Die Folgen der "Entstalinisierung" in Ostmitteleuropa

Nach dem Willen des Moskauer Parteipräsidiums sollte die Entstalinisierung nicht nur in der Sowjetunion, sondern auch in den "Bruderstaaten" vollzogen werden. Im Frühjahr 1953 diskutierten die Präsidiumsmitglieder wiederholt, wie mit dem Sorgenfall DDR zu verfahren sei. Doch die Ereignisse überstürzten sich: Der "Neue Kurs" war noch gar nicht umgesetzt, als es dort am 16. Juni 1953 in Folge von erhöhten Arbeitsnormen landesweit zu Arbeiterprotesten kam. Die DDR-Führung forderte, Moskau möge seine Panzer in Gang setzen. Aber das Moskauer Parteipräsidium ließ sich erst dazu überreden, als der Aufstand am 17. Juni anhielt. Während zuvor im Präsidium offen die Aufgabe der DDR diskutiert worden war, führte der Aufstand allen die möglichen Konsequenzen vor Augen: Machtverlust, Kontrollverlust, Imageverlust, ganz zu schweigen von dem befürchteten Dominoeffekt. Chruschtschow hatte zudem, als er Berija den Beinahe-Verlust der DDR anlastete, ein Exempel statuiert, das auch für ihn gelten würde: Wer ein Land verlor, verlor auch seinen Posten.

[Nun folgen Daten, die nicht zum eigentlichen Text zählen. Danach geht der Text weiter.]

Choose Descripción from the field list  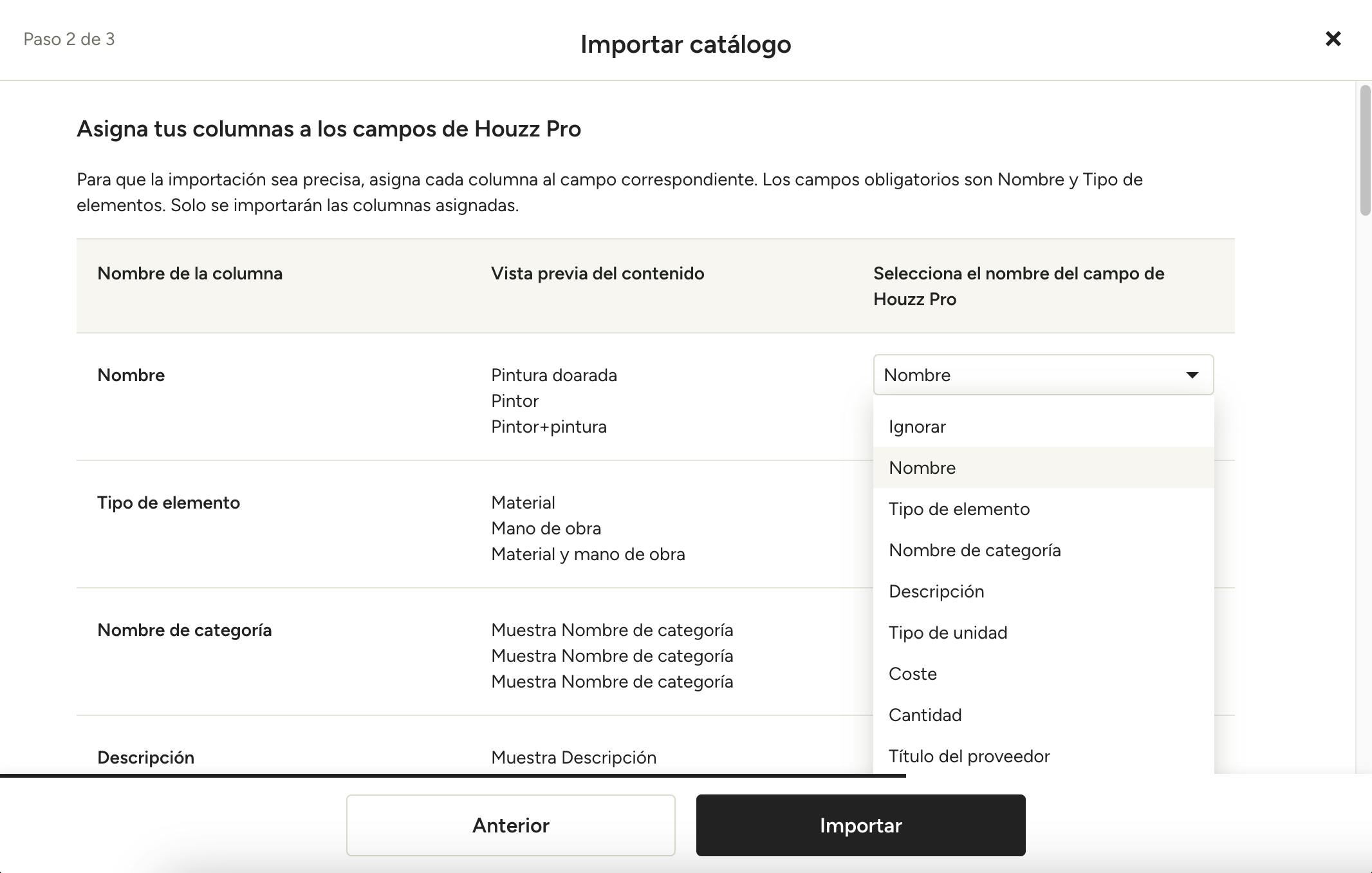click(x=936, y=592)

Vor diesem Hintergrund entwickelten sich die Ereignisse 1956 in Polen und Ungarn, die beide aus Moskau gedrängt wurden, ebenfalls eine Entstalinisierung einzuleiten. Als es in Folge von Amnestien und des anlaufenden Reformprozesses in Polen im Oktober zu spontanen antirussischen Demonstrationen kam und sich die polnische Parteiführung weigerte, Chruschtschow in ihre Entscheidungen miteinzubeziehen, griff dieser zu einer Doppelstrategie: Er flog selbst nach Warschau und gab gleichzeitig den Marschbefehl für die im Lande stehenden sowjetischen Truppen. Die heftig geführten Verhandlungen brachten einen Minimalkonsens: Chruschtschow rief die Truppen zurück, und die polnischen Genossen verpflichteten sich, den Warschauer Pakt nicht zu verlassen.

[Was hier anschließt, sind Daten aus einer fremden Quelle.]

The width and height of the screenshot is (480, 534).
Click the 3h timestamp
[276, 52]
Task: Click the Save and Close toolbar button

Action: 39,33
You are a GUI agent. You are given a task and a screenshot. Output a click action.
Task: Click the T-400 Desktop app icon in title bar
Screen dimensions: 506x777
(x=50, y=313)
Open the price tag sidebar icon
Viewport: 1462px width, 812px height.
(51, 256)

Auch in Ungarn bildeten erste Amnestien und Liberalisierungen den Nährboden für offenen Protest. Am 23. Oktober wuchs sich eine friedliche Großversammlung zu einem bewaffneten Volksaufstand aus, dem das riesenhafte Stalindenkmal in Budapest zum Opfer fiel. Die von der ungarischen Partei angeforderte militärische Unterstützung aus Moskau rückte am 24. Oktober mit rund 30.000 Soldaten und 1100 Panzern in Budapest ein. Als der neue Parteichef Imre Nagy (1896-1958) den Austritt aus dem Warschauer Pakt erklärte, entschloss sich das Moskauer Präsidium nach Beratung mit den KP-Führern Polens, Jugoslawiens und Chinas, mit aller Gewalt durchzugreifen. Der Preis für den Erhalt des Warschauer Pakts waren 20.000 tote Ungarn und 1500 tote sowjetische Soldaten.

Ein Vergleich der Ereignisse in der DDR, in Polen und Ungarn führt zu folgenden Erkenntnissen: Anlass für die Aufstände war jeweils die Reforminitiative aus Moskau. Dieses wiederum brachte keineswegs sofort selbst die Gewaltanwendung ins Spiel, sondern reagierte auf Anforderung. Es gab keinen Automatismus, nach dem ein militärisches Eingreifen vorprogrammiert war. Der Verlust eines "Bruderstaates", insbesondere der Austritt aus dem Warschauer Pakt, war für das Parteipräsidium nicht hinnehmbar und hätte das Schicksal des verantwortlichen Parteiführers besiegelt.